--- EXERCISE MATERIAL ---

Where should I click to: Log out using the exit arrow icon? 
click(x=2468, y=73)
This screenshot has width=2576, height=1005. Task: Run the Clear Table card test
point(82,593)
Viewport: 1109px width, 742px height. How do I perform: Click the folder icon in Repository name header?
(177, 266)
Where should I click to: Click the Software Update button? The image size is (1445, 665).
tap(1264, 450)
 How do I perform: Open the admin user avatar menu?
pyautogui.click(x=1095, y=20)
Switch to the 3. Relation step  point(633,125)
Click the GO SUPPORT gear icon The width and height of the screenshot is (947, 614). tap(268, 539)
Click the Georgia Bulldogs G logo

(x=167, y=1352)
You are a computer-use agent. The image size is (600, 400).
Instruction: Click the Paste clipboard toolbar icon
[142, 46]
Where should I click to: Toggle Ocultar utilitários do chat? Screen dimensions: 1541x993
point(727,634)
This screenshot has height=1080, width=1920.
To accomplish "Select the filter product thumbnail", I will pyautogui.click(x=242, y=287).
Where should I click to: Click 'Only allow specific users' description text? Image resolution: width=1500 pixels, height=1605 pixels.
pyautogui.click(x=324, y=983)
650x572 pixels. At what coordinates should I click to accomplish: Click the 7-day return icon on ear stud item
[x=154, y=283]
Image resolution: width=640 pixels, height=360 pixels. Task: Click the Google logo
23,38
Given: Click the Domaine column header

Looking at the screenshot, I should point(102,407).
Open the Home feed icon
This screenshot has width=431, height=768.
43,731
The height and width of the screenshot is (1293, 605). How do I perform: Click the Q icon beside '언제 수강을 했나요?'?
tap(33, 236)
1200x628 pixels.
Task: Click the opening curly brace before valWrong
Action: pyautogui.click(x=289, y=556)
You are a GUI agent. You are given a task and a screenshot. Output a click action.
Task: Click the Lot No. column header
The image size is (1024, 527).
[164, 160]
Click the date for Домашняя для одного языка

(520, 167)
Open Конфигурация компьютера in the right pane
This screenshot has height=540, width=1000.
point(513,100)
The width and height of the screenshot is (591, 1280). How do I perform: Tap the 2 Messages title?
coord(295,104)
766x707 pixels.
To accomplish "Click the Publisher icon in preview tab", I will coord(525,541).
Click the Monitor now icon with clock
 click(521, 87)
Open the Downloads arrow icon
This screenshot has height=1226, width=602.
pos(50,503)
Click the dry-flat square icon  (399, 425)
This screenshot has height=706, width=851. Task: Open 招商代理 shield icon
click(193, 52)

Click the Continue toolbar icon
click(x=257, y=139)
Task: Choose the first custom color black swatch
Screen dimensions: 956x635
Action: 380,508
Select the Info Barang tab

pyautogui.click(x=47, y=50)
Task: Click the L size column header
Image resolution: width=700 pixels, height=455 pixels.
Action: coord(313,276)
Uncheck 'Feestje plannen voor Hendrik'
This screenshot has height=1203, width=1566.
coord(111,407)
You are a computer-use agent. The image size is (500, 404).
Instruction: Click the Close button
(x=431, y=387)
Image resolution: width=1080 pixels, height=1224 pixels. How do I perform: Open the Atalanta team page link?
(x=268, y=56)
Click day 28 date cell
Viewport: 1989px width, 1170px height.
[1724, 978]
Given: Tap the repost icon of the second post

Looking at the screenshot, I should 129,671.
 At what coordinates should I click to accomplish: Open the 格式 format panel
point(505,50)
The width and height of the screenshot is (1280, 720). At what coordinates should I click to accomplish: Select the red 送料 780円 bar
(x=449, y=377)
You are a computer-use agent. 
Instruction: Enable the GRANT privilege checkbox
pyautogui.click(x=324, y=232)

---

### TASK INSTRUCTIONS
Repeat exactly the lines from the first line of the records above through the line containing "Switch to the", both included, and nothing else.

### PROBLEM SOLUTION
Where should I click to: Log out using the exit arrow icon? 
click(x=2468, y=73)
This screenshot has width=2576, height=1005. Task: Run the Clear Table card test
point(82,593)
Viewport: 1109px width, 742px height. How do I perform: Click the folder icon in Repository name header?
(177, 266)
Where should I click to: Click the Software Update button? The image size is (1445, 665).
tap(1264, 450)
 How do I perform: Open the admin user avatar menu?
pyautogui.click(x=1095, y=20)
Switch to the 3. Relation step  point(633,125)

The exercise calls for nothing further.